The six-year completion rate for School District No. 46 (SD46) shows the district has rebounded from a five-year low it hit during the 2018-19 school year – and Indigenous students have come out on top.
For the 2019-20 school year, 84.7 per cent of Indigenous students completed high school within six years, compared to 84.4 per cent overall.
Superintendent Patrick Bocking revealed the 2019-20 figures during a Dec. 9 regular board meeting, saying the completion rates “have never been higher” for Indigenous students.
Bocking acknowledged a “significant dip” in 2018-19, “particularly for our Indigenous students,” but that statistic flipped the following year.
“We’re extremely excited about this,” he said.
For Indigenous students, the completion rate declined to 66 per cent in 2018-19, or 34 students, after reaching an all-time high of 83 per cent in 2017-18. Last year’s completion rate marks the lowest since 2012-13.
The provincial average completion rate for Indigenous students was 69 per cent in 2019.
During the Dec. 9 meeting, trustee Stacia Leech asked for a rationale for the increase.

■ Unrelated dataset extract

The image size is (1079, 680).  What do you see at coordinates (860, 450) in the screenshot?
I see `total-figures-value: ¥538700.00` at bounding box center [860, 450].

Bocking said administrative staff “looked carefully at both the data and the individual students.” Adding variability each year is likely, he said, because “it’s not a huge cohort of people.” He noted the overall trend is on the rise, however.
Between 2005 and 2010, less than half of Indigenous students in SD46 completed high school in six years, but that number has been increasing steadily since then.
As for the overall completion rate, it also dipped in 2018-19, to 80.3 per cent compared to the year prior. The average six-year completion rate in B.C. public schools in 2018-19 was 89 per cent.